The toolbox enables you to harness the full computational power of multicore desktop processors by running applications on workers (MATLAB computational engines) executing locally. Without modifying code, you can run the same applications on clusters or clouds (using MATLAB Parallel Server™). You can also use the toolbox with MATLAB Parallel Server to handle matrix computations too large to fit in the memory of a single machine.
The Parallel Computing Toolbox enables your applications to take advantage of computers equipped with multicore processors and GPUs.
Use parallel loops (parfor) to execute independent iterations in parallel on multicore CPUs for tasks such as parameter sweeps, optimizations, and Monte Carlo simulations. Parfor automates the creation of parallel pools and manages file dependencies, letting you focus on your work. Key functions in multiple MATLAB and Simulink products feature parallel-enabled functions. With the Parallel Computing Toolbox, these functions can distribute computations across available parallel computing resources. You can run parallel applications interactively and in batch mode.
Run MATLAB functions in a thread-based environment.
Parallel Computing Toolbox lets you leverage NVIDIA® GPUs directly from MATLAB using gpuArray. Over 500 MATLAB functions automatically execute on NVIDIA GPUs, including operations like fft, elementwise operations, and several linear algebra operations like lu and mldivide (backslash operator \). Key functions in multiple MATLAB and Simulink products, such as the Deep Learning Toolbox, are GPU-enabled. You can use GPUs without writing extra code, allowing you to focus on your application instead of tuning performance.
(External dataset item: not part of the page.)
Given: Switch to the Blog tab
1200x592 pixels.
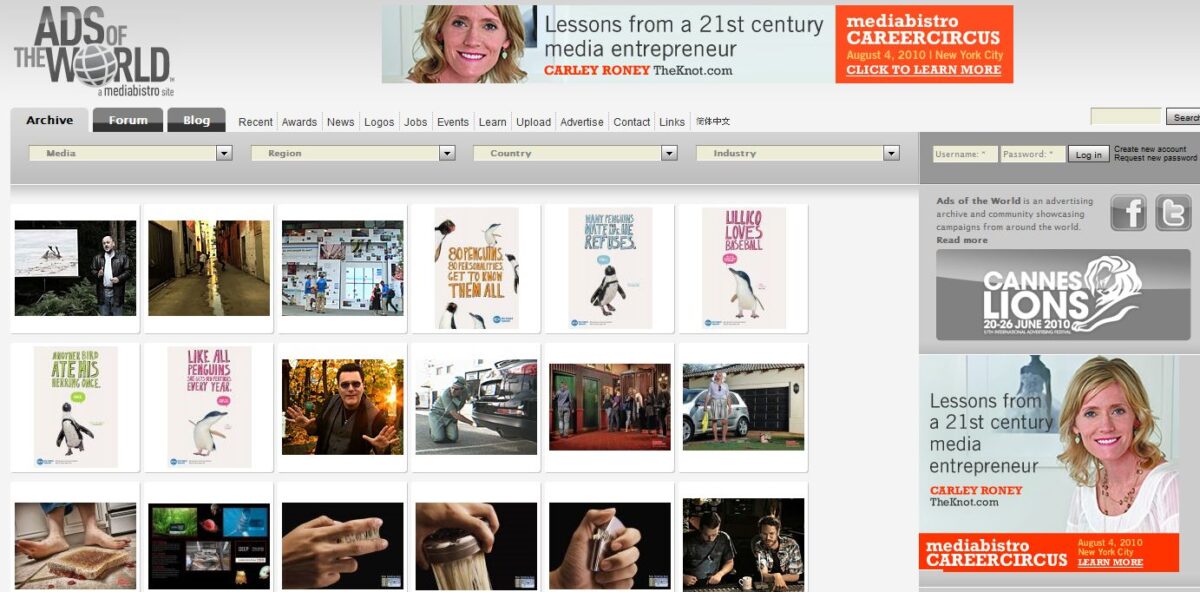Looking at the screenshot, I should [196, 120].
Advanced developers can call CUDA code directly from MATLAB. Multiple GPUs can be utilized on desktops, computing clusters, and cloud environments.
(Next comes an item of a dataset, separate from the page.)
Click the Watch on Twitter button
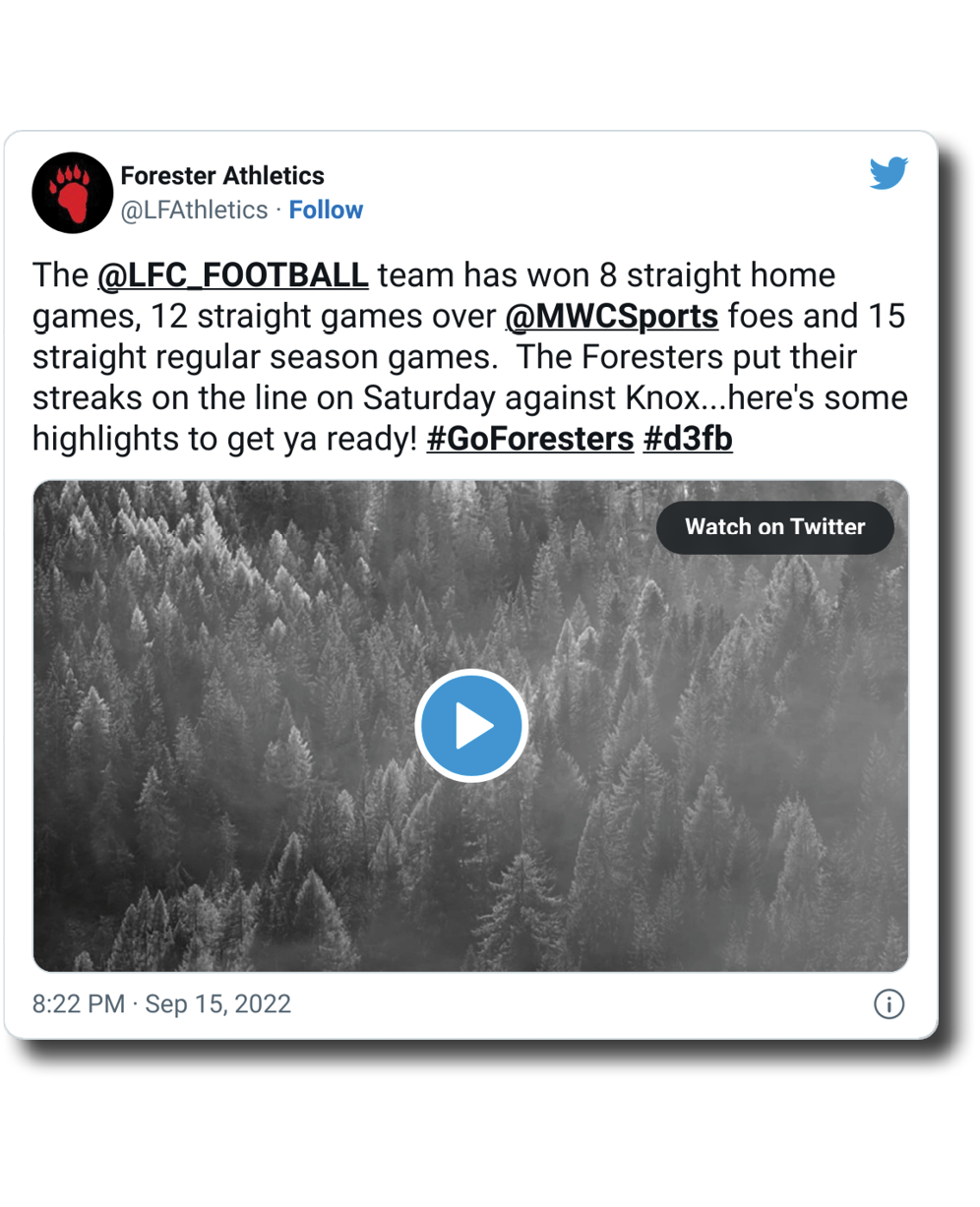The image size is (980, 1207). 775,527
Parallel Computing Toolbox extends tall arrays and embedded map-reduce capabilities in MATLAB for better performance on local workers. You can then scale tall arrays and reduce map data to additional resources using MATLAB Parallel Server on traditional clusters or Apache Spark™ and Hadoop® clusters. Distributed arrays can also be prototyped on desktops and scaled with MATLAB Parallel Server.
With Parallel Computing Toolbox, you can easily run multiple Simulink simulations simultaneously on multiple CPU cores. Easily execute a model with different inputs or parameter settings for Monte Carlo analyses, parameter sweeps, model testing, design of experiments, and model optimization.
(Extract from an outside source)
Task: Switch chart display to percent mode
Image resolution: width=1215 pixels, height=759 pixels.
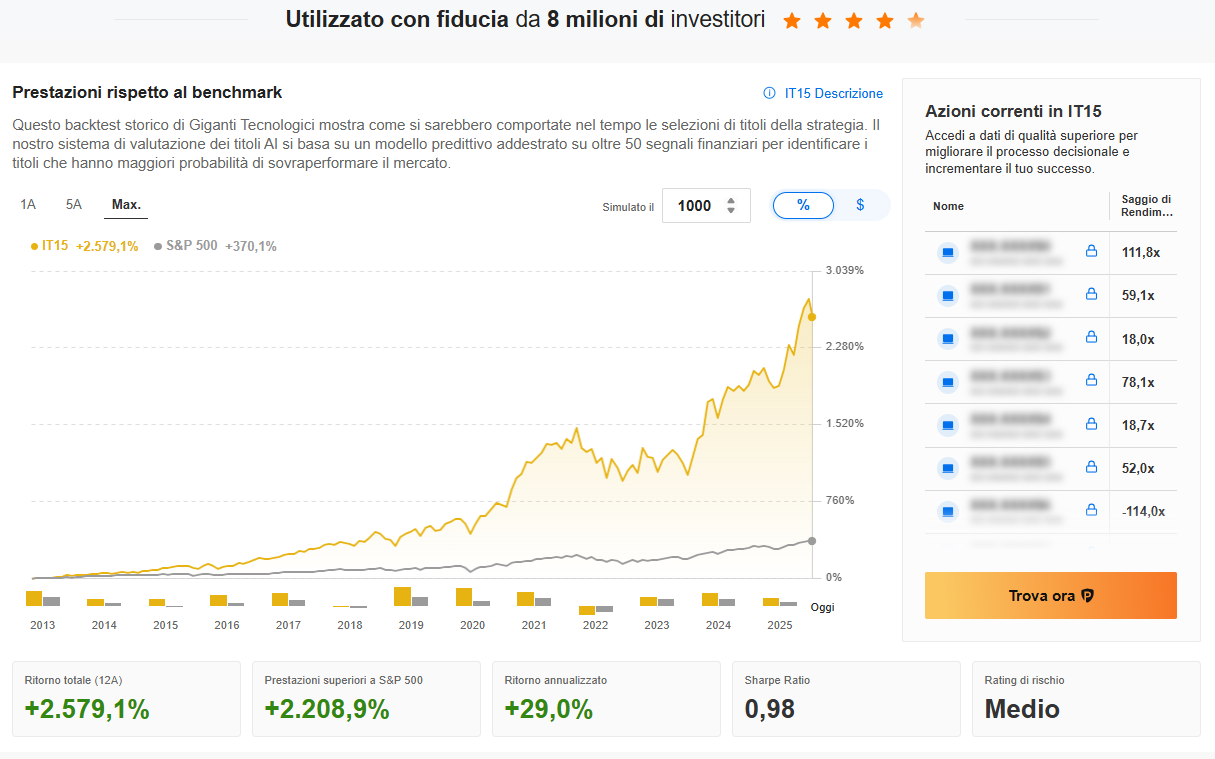Action: point(803,205)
Use the parsim function to run simulations in parallel. This function distributes simulations across multicore CPUs to accelerate overall simulation time. Parsim automates the creation of parallel pools, identifies file dependencies, and manages build artifacts, allowing you to focus on your design tasks. Parallel simulations can be executed interactively or in batch mode.
Simulation Manager integrates with parsim and can be used to monitor and visualize multiple simulations in a single window. You can select an individual simulation, view its details, and use the Simulation Data Inspector to review simulation results. Diagnostic tasks can also be performed, or simulations canceled.
In addition to using parsim and batchsim for running Simulink simulations, several Simulink products, including Simulink Design Optimization™, Reinforcement Learning Toolbox™, Simulink Test™, and Simulink Coverage™, offer parallel capabilities, allowing simulations to run in parallel without writing any code.
Prototype and debug applications on desktops or virtual desktops and scale them to clusters or clouds without recoding. Develop interactively and move to production with batch workflows.
Accelerate analysis and simulations by leveraging multiple high-performance CPU and GPU devices. Run MATLAB and Simulink directly on virtual machines in Amazon Web Services® (AWS) or Microsoft Azure® environments.
Prototype on your desktop and scale to a computing cluster or clouds without recoding. Simply switch your cluster profile from desktop to various execution environments.